As can be appreciated from Fig. 3, where only a few perforations 19, 20 and 21 are consequently shown for the sake of clarity, uniform perforation around a round propellant tube means that the perforations must be directed radially, and that they will thus approach more closely toc one another inwards towards the inside of the tube, and bearing in mind the significance of the e-dimension for the combustion characteristic of the propellant that has already been discussed, it is a clear advantage if a tubular charge consists of a plurality of thinner tubes inserted into one another, where the perforation distance for each tube is corrected in order to give the best possible compromise. Additional to this opportunity for controlling the combustion characteristic of the propellant is the basic idea of inhibiting propeliant tubes that are lying outside or lying inside, so that these are ignited successively in a predetermined sequence with a certain mutual overlap, at the same time as the combined generation of propellant gas from all of the simultaneously burning propellant tubes is never permitted to generate a combined propellant gas pressure which exceeds the Pmax value of the discharge device in question, i.e. its highest permissible barrel pressure, and yet on the other hand, during the entire discharge sequence, is as close as possible to the maximum pressure as can be allowed during continuous service. The latter pressure is usually referred to as
Pmop (maximum operational pressure). The internal cavity 22 of the inner propellant tube 10 provides space, as previously indicated, to accommodate a fuse plus an ignition charge consisting of an optional type of propellant, if required.
The charge illustrated in Figs. 2 and 3 can in itself be regarded as constituting an example of a so-called modular charge, i.e. a type of standard charge of which a plurality can be combined to form a complete propellant charge.
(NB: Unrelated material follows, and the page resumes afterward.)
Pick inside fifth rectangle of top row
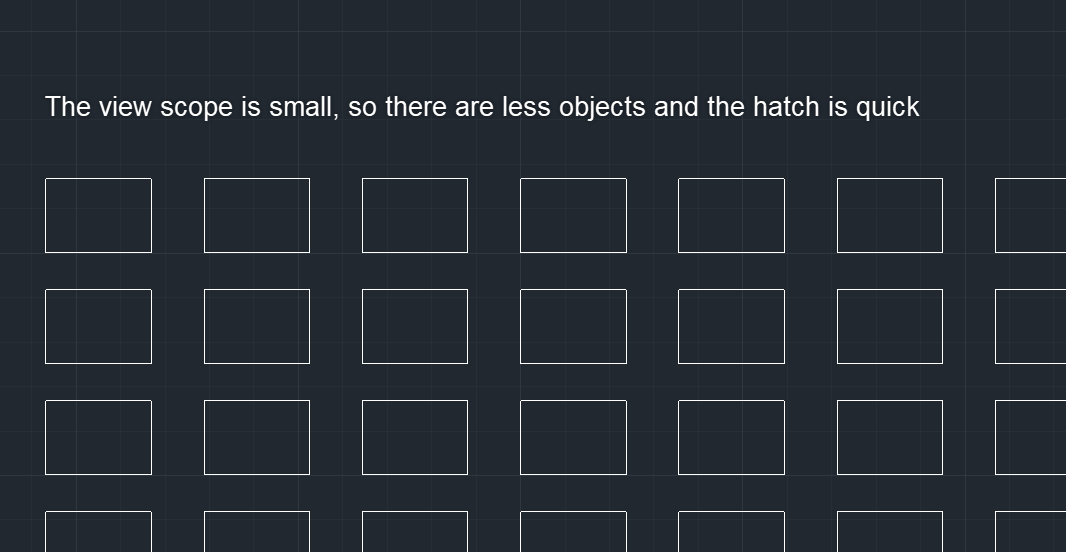The width and height of the screenshot is (1066, 552). pos(732,215)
The outer inhibiting layers 16-18 of the charge can be executed in this case so that they also function as protection against the weather, wear and tear and the climate.
When correctly designed, a charge of this kind gives a pressure-path sequence of the type shown in Fig. 6, where a propellant tube, e.g. the inner propellant tube
10, is ignited first and, thanks to its own perforation, produces a progressive combustion sequence in accordance with the part of the curve 10', which reaches its maximum at 10'', after which the generation of propellant gas from this propellant tube on a level with 10''' begins to diminish, although since, if the ignition of the propellant tubes is propagated from the inside outwards, the propellant tube 11 will already have been ignited before the propellant tube 10 has reached its maximum, the production of propellant gas from this second propellant tube will, at the same time, begin to provide a significant additional amount of propellant gas while the propellant tube 10 burns out. The curve 12 in Fig. 6 shows the propellant gas pressure available in the barrel behind the fired projectile on each occasion. The propellant tube 11 consequently now contributes with the progressive part 11' of the curve and thereby restricts the downward trend of the curve, at the same time as the propellant tube 11 provides a maximum contribution at 11''. In a similar fashion to that for the propellant tube 10, the diminishing production of propellant gas by the propellant tube 11 will result in a slight decrease in the combined generation of propellant gas at 11''', at the same time as the addition of propellant gas from the propellant tube 12 makes its contribution in an equivalent fashion in the form of a slight increase at 12', and a maximum at 12'', after which the entire pressure curve falls rapidly, so that the propellant gas pressure behind the fired projectile as it passes through the muzzle is so low that the laying of the projectile on its intended trajectory is not disturbed.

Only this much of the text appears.